(Oceania) Tracy Parsons, Chief Data Officer, Ministry of Foreign Affairs and Trade, New Zealand, speaks with Maria Espona, Editorial Board Member, CDO Magazine, about change management happening in government institutions, and the challenges of introducing and implementing a data strategy.
Parsons, the ministry’s first CDO, says that any organization is set to fail in its change initiatives without having an extensive change management strategy in place. And such a strategy has always been a key ingredient in programs that Parsons has led.
She cites the Peter Drucker quote, “Culture eats strategy,” and says, “You can have the best strategy in the world, but unless you understand your organization's culture, and from that understanding, form tactics to change the organization from how it currently manages and uses data to where it needs to be, you're going to fail,” Parsons says. “At the Ministry of Foreign Affairs and Trade, data and information literacy is one of the key components of our strategy.”
Challenges are normal while introducing something new such as a data strategy, she adds. The reason that it hasn’t already been introduced is likely because the need for that strategy isn't understood, or there is resistance.
The ministry, she adds, had not been exposed to data’s benefits, so the first challenge was to work with the senior leadership to help them understand the opportunities for the ministry, how they could better use data to make important decisions, get insights, etc. Next came building an understanding of what exactly needed to be done to enable the data strategy.
“Things like the values and the behaviors come from our data principles, which I think will be the hardest challenge,” Parson continues. One thing we've done to be more successful is that our data principles were written principles. They're in plain English and not technical. Public sector agencies have organizational principles and our data principles line up with our organizational principles. In a way, we're creating a whole new language or way of speaking data or valuing it as an asset, and then using it. And then we're continuing to beat that language into how the ministry speaks.”

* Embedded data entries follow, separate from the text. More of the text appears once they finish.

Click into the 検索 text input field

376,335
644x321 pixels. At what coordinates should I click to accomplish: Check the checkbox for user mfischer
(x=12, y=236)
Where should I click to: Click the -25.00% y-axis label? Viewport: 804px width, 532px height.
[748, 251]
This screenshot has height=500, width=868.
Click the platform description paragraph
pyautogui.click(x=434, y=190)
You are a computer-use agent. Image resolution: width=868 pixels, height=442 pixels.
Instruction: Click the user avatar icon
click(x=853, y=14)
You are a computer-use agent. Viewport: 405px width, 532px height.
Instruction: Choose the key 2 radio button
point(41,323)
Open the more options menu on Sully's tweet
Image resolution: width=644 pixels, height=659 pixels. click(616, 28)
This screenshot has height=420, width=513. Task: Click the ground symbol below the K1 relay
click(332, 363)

Sharing an example from the effort, she co-relates the concept of data stewardship with the core organizational values of Kaitiakitanga, which means stewardship. It fits perfectly with the concept of data stewardship, and Kaitiakitanga as a word is well understood in the New Zealand public sector. It fits not only with the ministry’s values, but also in the broader New Zealand public sector, Rogers points out. Kaitiakitanga is one of the core values of New Zealand’s Public Service Act.

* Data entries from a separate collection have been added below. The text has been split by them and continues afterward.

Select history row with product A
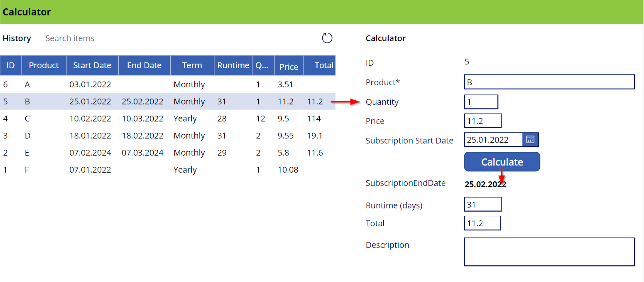644x282 pixels. (x=166, y=84)
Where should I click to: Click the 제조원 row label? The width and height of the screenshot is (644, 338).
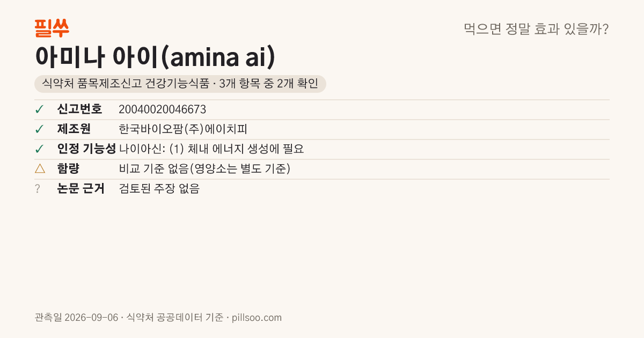[74, 129]
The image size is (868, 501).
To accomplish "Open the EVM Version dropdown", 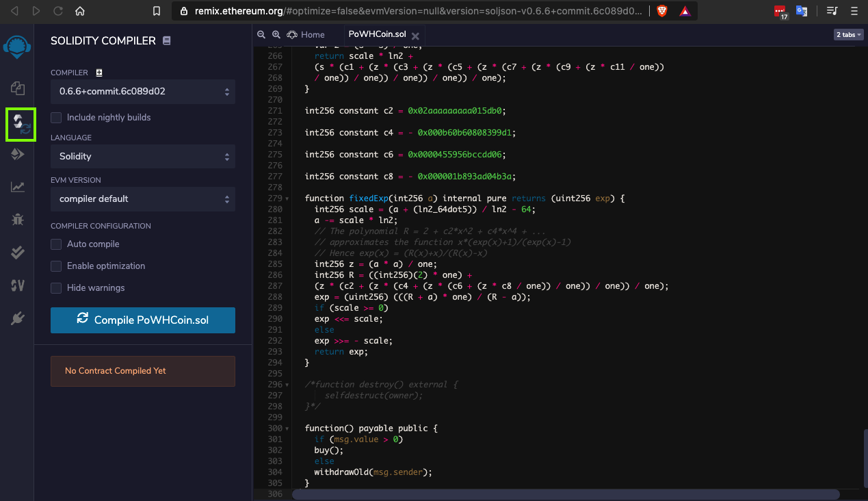I will pyautogui.click(x=142, y=199).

“We are taking other concepts which are relevant to the data world and then applying that as a way of building understanding within the ministry, and the behaviors around how we look after our data and then the principles of how we use it,” Parsons adds.

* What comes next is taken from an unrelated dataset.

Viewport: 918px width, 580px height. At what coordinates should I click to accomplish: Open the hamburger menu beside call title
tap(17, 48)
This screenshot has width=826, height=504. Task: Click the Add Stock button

She then points toward the major challenge — working in an organization that has never been exposed to data. “In my previous role in the New Zealand transport agency, a lot of senior managers and staff had been exposed to data and analytics, and the challenge there was to get people to join to do something which worked for the whole organization,” Parson adds.
Because the Ministry of Foreign Affairs and Trade had not been exposed to the data world before, tactics had to be based on “show, don't tell.”
“We've come up with ways to demonstrate what data could do for the ministry,” she explains. “For example, to build proof-of-concepts for senior leaders who'd never seen automated data products — for them to be able to see something which was working, which answered important decisions — was a bit of a revelation for them because they did not understand these things could exist. We're past that now, but in the early days it was quite fundamental,” Parsons concludes.